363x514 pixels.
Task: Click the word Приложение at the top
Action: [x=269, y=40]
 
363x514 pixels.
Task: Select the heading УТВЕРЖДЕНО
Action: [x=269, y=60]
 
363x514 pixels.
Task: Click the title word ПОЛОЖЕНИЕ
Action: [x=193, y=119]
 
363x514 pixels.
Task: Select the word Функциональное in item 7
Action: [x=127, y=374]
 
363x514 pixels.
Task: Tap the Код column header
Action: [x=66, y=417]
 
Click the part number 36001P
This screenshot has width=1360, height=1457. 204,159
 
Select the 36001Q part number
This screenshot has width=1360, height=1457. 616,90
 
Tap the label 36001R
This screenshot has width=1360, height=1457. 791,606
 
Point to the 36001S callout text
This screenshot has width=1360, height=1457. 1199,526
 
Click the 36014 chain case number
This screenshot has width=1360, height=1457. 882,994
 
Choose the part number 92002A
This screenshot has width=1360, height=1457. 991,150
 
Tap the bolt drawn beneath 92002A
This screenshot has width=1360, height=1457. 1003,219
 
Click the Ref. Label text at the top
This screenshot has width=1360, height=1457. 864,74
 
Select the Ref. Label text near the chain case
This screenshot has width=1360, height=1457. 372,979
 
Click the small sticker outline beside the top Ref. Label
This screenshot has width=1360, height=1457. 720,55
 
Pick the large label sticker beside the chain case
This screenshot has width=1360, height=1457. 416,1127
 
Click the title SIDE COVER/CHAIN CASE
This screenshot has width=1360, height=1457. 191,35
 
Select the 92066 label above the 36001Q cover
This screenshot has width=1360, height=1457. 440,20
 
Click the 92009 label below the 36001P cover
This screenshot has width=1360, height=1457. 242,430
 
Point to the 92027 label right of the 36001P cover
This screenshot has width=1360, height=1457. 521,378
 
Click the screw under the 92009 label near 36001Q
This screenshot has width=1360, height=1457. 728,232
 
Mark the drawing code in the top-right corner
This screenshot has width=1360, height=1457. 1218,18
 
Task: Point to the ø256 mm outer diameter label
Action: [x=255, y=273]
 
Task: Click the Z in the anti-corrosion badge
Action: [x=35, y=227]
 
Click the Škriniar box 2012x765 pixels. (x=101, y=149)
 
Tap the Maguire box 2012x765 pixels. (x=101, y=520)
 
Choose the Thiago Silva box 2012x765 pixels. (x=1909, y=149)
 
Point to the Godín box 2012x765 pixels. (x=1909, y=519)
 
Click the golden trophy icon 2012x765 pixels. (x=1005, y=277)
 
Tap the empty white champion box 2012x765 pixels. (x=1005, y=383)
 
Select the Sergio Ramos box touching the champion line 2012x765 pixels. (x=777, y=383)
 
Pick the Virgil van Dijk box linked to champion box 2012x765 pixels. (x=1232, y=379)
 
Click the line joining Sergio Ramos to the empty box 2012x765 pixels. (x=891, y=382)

* **Required work**: Reproduce the listing from the line containing "Pick the Virgil" through the end of the listing, including the request text, and raise each answer coordinate by 112. Leave the stated dimensions unchanged.

* **Answer to this problem**:
Pick the Virgil van Dijk box linked to champion box 2012x765 pixels. (x=1344, y=491)
 
Click the line joining Sergio Ramos to the empty box 2012x765 pixels. (x=1003, y=494)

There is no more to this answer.